REQUIREMENT: Within this material, find every line where the string "computer" appears, and copy it out.
######
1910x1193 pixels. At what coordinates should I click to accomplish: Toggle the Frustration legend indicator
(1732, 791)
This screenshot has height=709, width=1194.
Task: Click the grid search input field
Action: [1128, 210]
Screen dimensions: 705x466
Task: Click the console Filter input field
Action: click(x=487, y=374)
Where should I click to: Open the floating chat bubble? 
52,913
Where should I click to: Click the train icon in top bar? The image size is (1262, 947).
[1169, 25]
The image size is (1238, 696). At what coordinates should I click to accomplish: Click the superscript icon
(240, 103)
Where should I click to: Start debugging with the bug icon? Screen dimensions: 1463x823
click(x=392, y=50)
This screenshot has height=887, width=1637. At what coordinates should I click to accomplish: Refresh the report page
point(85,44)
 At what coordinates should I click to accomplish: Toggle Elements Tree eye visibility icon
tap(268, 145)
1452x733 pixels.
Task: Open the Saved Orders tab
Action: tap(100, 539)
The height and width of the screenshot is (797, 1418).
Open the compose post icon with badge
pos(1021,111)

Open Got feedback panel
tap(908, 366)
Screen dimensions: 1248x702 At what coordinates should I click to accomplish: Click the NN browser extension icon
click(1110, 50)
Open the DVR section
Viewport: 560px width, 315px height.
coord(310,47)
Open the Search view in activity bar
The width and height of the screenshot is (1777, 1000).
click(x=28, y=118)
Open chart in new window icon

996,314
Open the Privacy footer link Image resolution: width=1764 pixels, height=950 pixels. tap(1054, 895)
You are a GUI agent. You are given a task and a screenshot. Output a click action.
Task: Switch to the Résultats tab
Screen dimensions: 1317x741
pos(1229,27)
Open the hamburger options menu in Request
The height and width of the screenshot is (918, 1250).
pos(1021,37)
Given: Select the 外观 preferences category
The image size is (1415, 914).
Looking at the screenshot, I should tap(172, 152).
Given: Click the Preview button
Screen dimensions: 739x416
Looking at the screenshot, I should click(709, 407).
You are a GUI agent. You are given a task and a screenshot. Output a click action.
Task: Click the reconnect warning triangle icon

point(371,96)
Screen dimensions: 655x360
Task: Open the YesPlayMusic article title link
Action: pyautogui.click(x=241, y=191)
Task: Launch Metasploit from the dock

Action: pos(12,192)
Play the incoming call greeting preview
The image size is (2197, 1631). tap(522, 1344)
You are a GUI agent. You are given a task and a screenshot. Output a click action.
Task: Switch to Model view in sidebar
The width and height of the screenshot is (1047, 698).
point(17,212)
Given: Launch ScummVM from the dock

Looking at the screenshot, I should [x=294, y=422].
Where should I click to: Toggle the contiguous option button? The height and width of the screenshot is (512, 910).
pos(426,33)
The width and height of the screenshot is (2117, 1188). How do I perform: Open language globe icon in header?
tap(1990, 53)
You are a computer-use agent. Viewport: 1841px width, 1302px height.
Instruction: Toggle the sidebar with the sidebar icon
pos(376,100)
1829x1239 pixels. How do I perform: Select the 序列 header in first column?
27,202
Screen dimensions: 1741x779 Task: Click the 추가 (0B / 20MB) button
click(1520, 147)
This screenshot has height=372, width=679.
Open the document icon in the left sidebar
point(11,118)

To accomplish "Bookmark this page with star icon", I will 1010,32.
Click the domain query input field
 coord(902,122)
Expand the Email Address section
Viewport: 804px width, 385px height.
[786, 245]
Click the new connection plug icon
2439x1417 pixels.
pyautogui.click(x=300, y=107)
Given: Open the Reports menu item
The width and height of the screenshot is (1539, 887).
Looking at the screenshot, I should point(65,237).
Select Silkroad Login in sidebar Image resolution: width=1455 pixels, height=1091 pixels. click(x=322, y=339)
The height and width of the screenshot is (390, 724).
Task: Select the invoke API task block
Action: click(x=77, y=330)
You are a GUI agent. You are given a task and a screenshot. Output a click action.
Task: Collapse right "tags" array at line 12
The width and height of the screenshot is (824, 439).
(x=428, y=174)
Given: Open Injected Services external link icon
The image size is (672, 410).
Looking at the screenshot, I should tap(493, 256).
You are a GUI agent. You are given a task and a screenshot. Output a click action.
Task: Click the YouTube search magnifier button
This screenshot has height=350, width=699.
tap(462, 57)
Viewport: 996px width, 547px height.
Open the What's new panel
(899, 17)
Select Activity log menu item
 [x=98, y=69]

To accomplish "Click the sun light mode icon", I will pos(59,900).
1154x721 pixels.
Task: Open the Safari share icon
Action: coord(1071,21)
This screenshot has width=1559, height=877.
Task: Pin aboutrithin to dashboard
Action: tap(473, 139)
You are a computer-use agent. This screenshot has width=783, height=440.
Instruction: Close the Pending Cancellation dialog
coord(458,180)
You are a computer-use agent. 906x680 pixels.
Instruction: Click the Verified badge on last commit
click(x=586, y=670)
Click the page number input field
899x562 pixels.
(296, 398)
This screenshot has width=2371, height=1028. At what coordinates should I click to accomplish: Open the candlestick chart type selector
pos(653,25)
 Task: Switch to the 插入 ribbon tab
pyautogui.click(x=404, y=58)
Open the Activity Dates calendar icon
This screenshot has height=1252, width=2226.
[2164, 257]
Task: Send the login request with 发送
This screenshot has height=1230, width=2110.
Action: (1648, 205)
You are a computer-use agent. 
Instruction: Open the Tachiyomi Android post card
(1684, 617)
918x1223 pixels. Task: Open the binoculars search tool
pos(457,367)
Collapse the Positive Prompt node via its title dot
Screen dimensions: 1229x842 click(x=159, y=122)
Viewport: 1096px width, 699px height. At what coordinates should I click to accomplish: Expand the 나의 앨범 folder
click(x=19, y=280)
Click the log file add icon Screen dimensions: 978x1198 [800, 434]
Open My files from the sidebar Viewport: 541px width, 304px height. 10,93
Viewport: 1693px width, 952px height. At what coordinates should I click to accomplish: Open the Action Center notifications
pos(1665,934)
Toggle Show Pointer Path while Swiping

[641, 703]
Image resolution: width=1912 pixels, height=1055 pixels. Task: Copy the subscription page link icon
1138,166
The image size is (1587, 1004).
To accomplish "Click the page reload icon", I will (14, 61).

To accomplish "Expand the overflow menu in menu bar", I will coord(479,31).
######
FINISHED EXERCISE:
You are a computer-use agent. Viewport: 1841px width, 1302px height.
You are a computer-use agent. This screenshot has width=783, height=440.
You are a computer-use agent. 906x680 pixels.
You are a computer-use agent. 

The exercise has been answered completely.